[Try it] In the records below, the line that contains "Screen dimensions: 476x404" marks the start. Copy it and each line after it through the end, exactly, without pictures.
[Exercise material Boundary: Start]
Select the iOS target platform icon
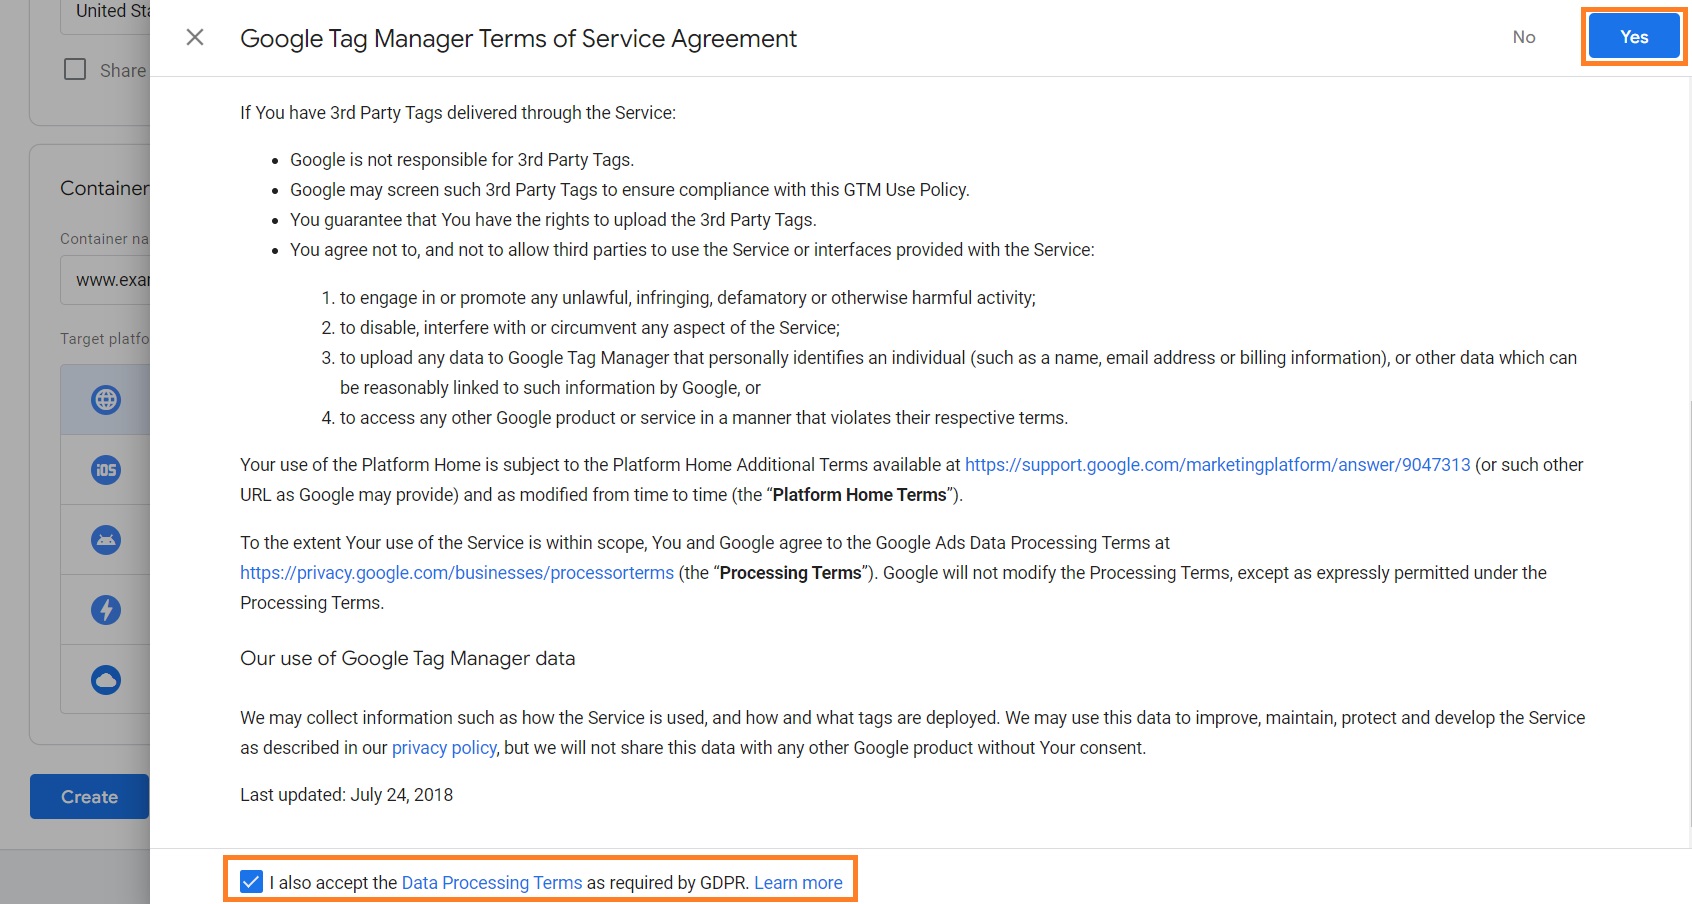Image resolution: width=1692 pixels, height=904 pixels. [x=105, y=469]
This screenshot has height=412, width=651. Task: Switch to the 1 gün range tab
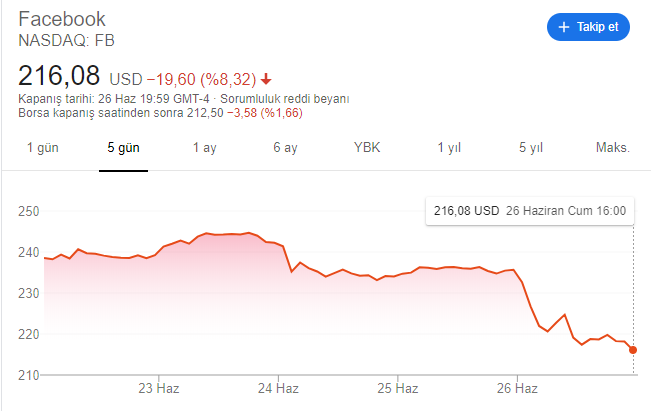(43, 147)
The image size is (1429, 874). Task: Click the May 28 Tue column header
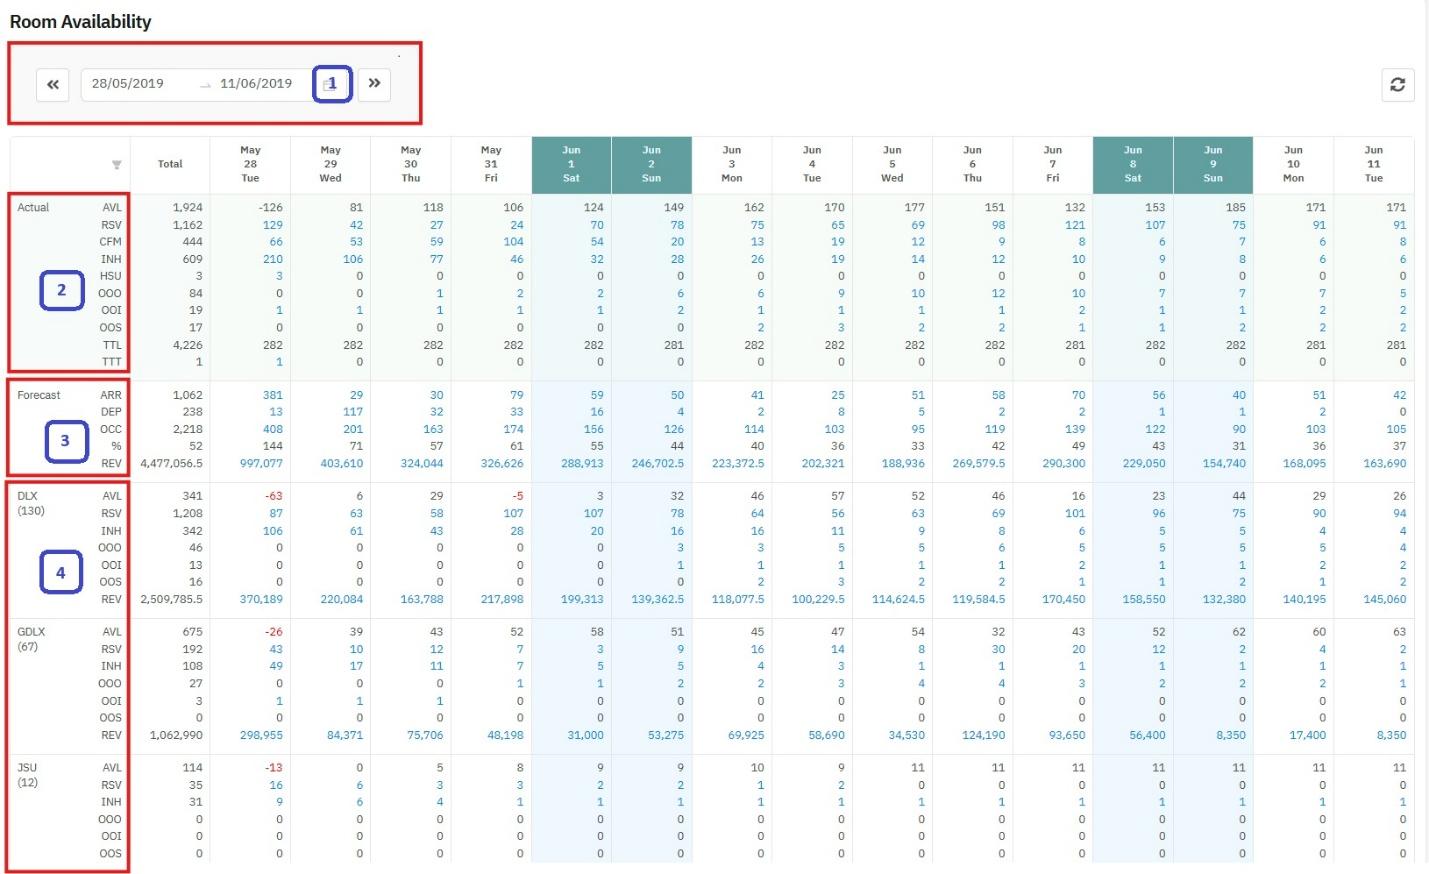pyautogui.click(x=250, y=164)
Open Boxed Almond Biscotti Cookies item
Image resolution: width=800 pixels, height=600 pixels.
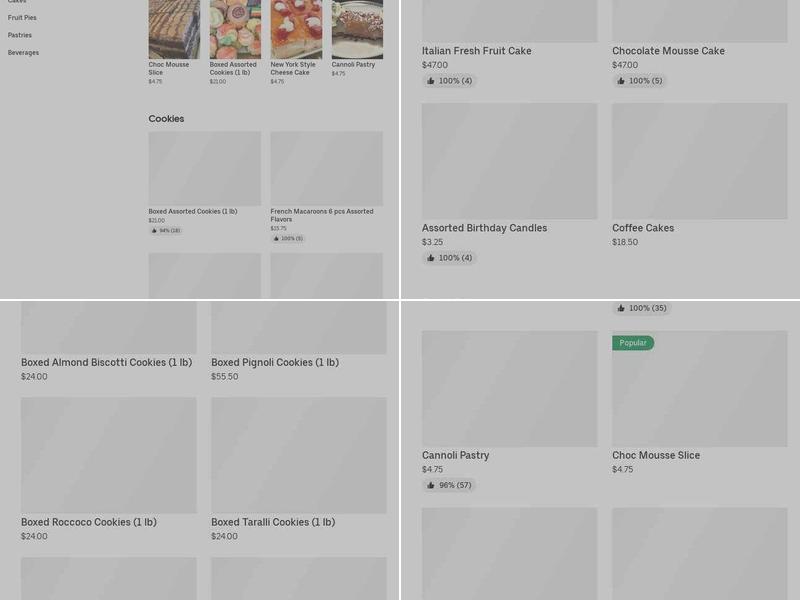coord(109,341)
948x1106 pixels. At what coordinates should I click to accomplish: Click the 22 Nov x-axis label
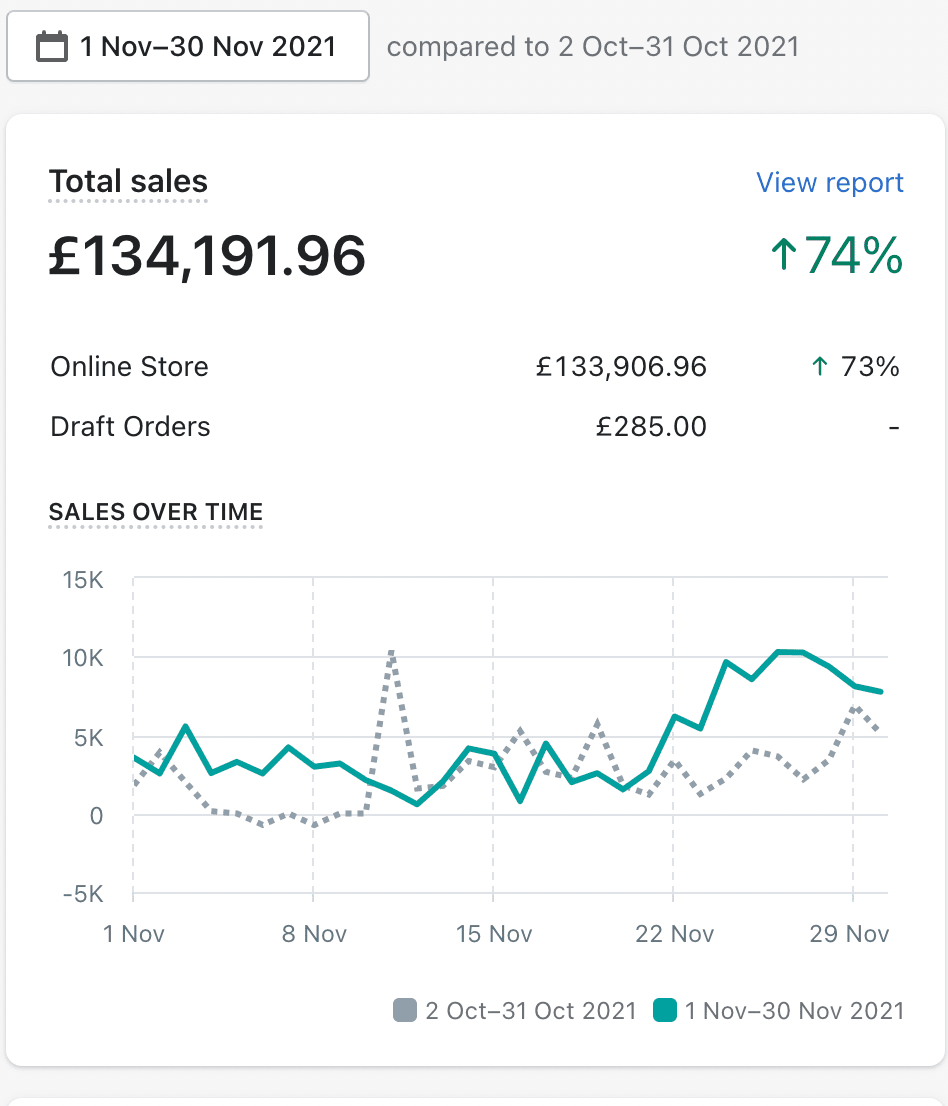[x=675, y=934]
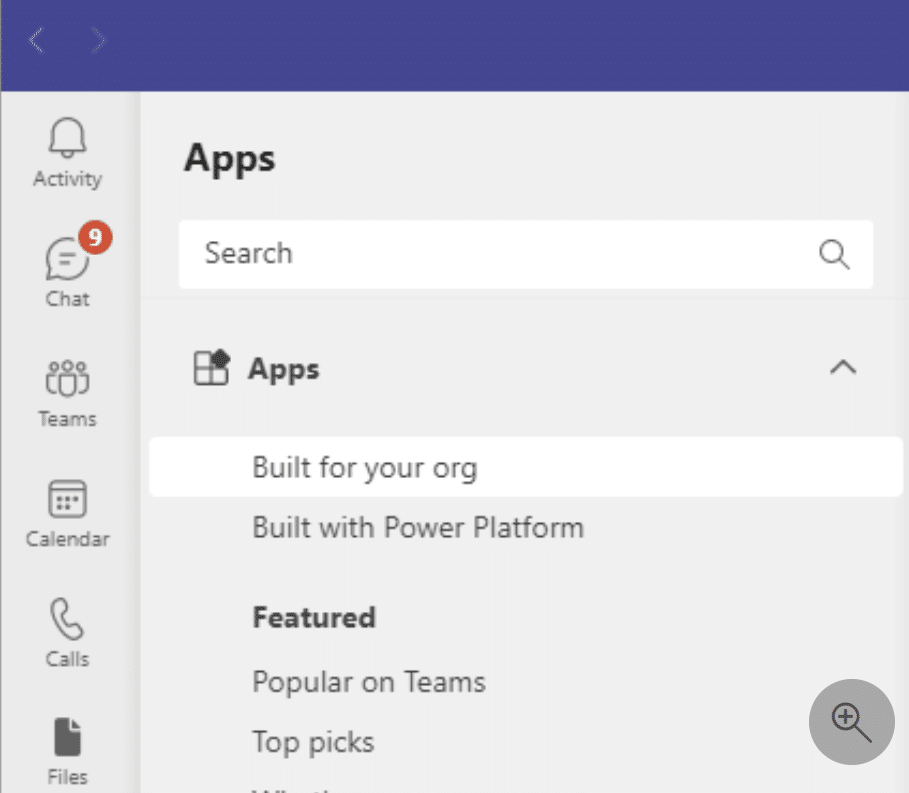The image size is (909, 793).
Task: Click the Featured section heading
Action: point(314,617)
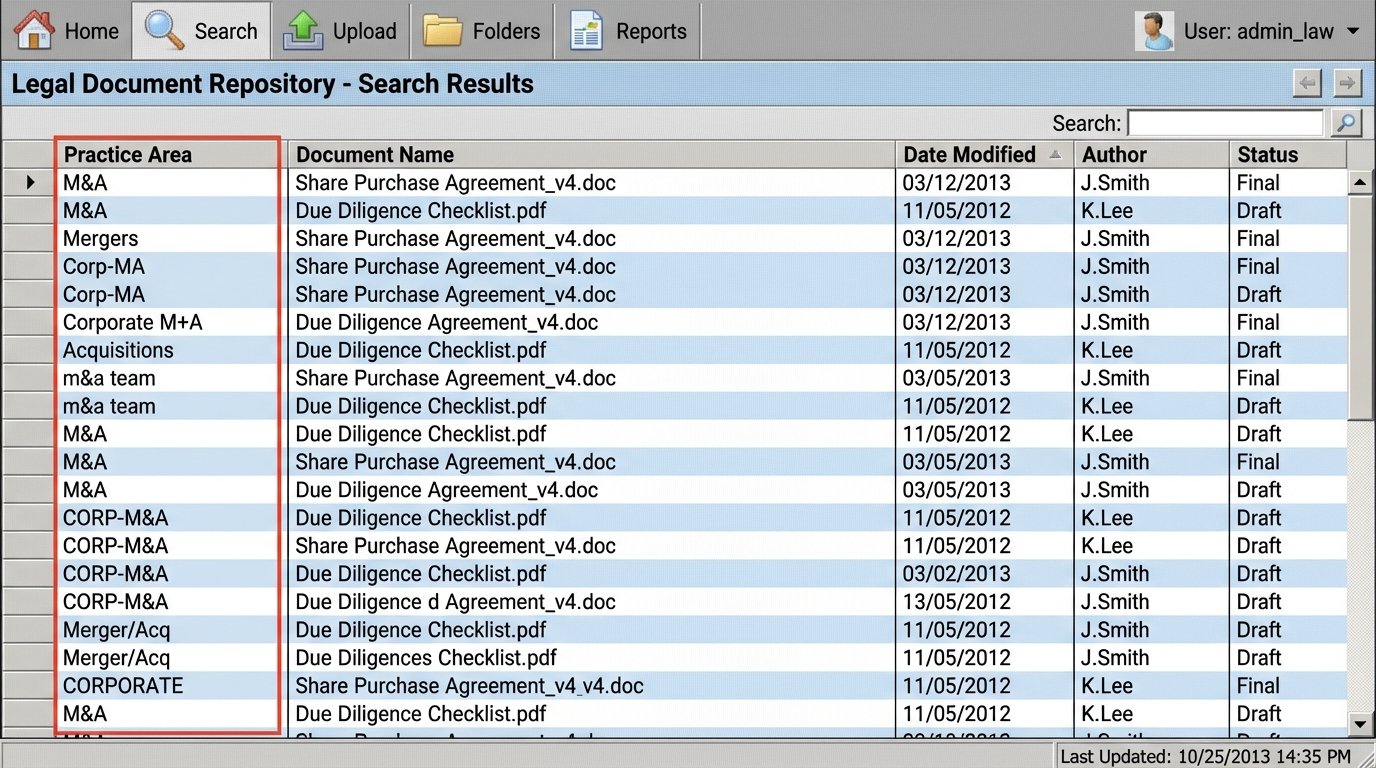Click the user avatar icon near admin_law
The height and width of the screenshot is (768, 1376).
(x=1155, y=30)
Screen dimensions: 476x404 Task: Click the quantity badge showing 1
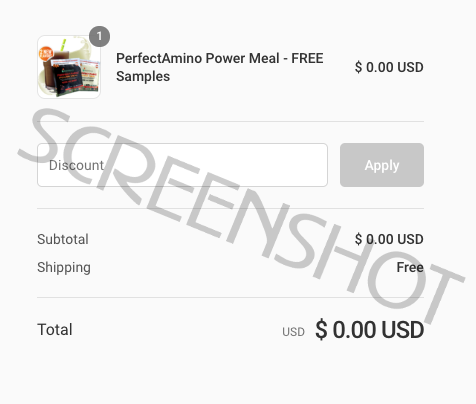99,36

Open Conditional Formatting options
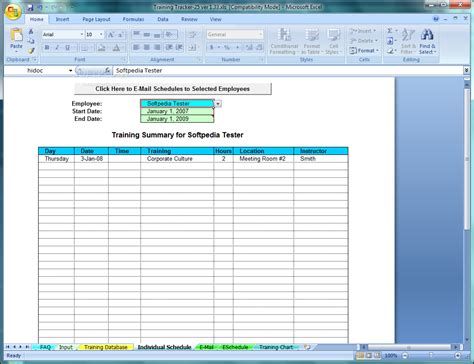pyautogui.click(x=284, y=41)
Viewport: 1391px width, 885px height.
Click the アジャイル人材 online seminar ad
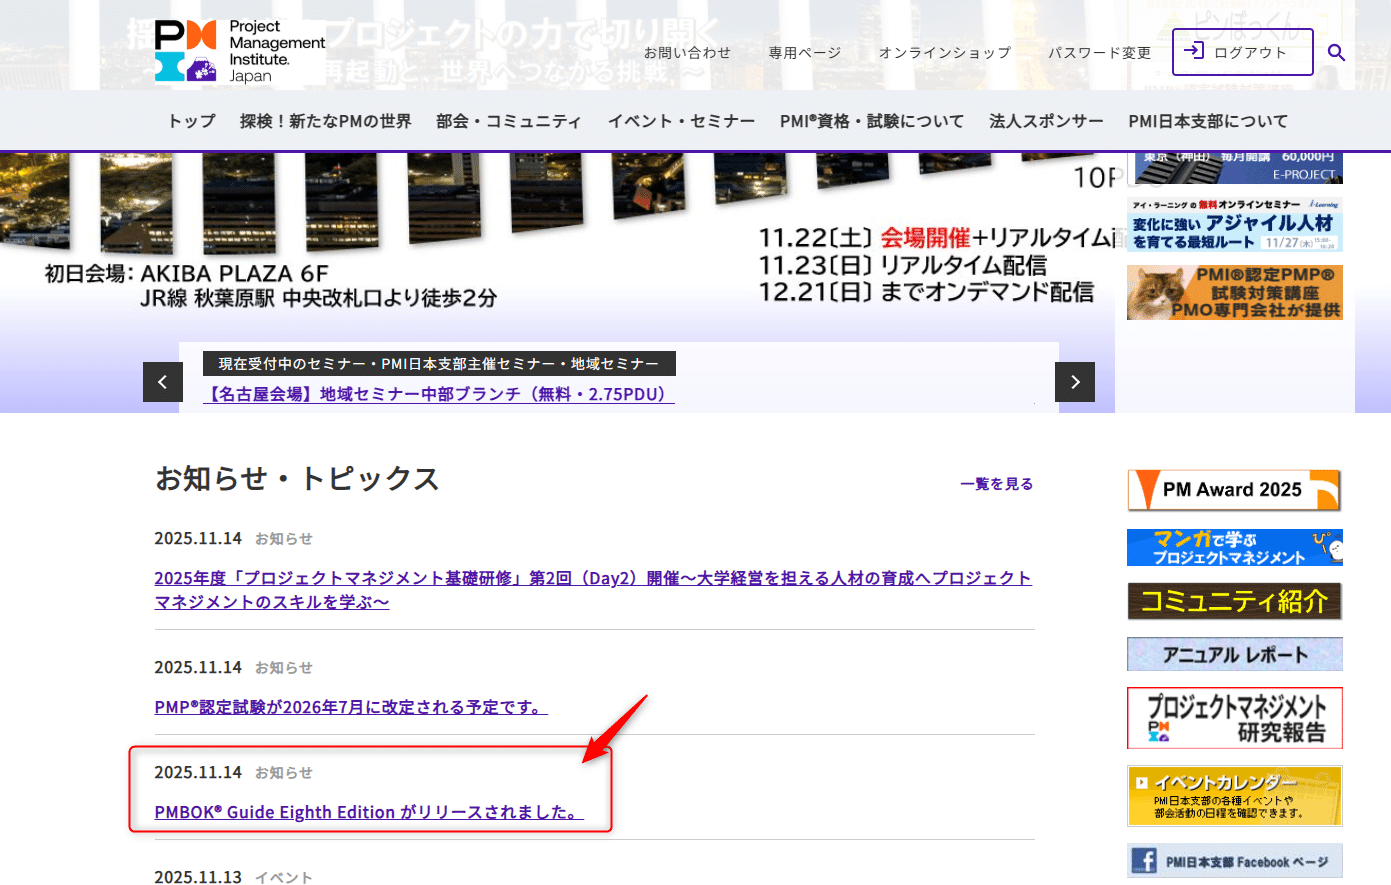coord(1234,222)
[Exercise material Boundary: End]
[Exercise output]
Screen dimensions: 476x404 Task: Click the quantity badge showing 1
99,36

Open Conditional Formatting options
pyautogui.click(x=284, y=41)
Viewport: 1391px width, 885px height.
Click the アジャイル人材 online seminar ad
coord(1234,222)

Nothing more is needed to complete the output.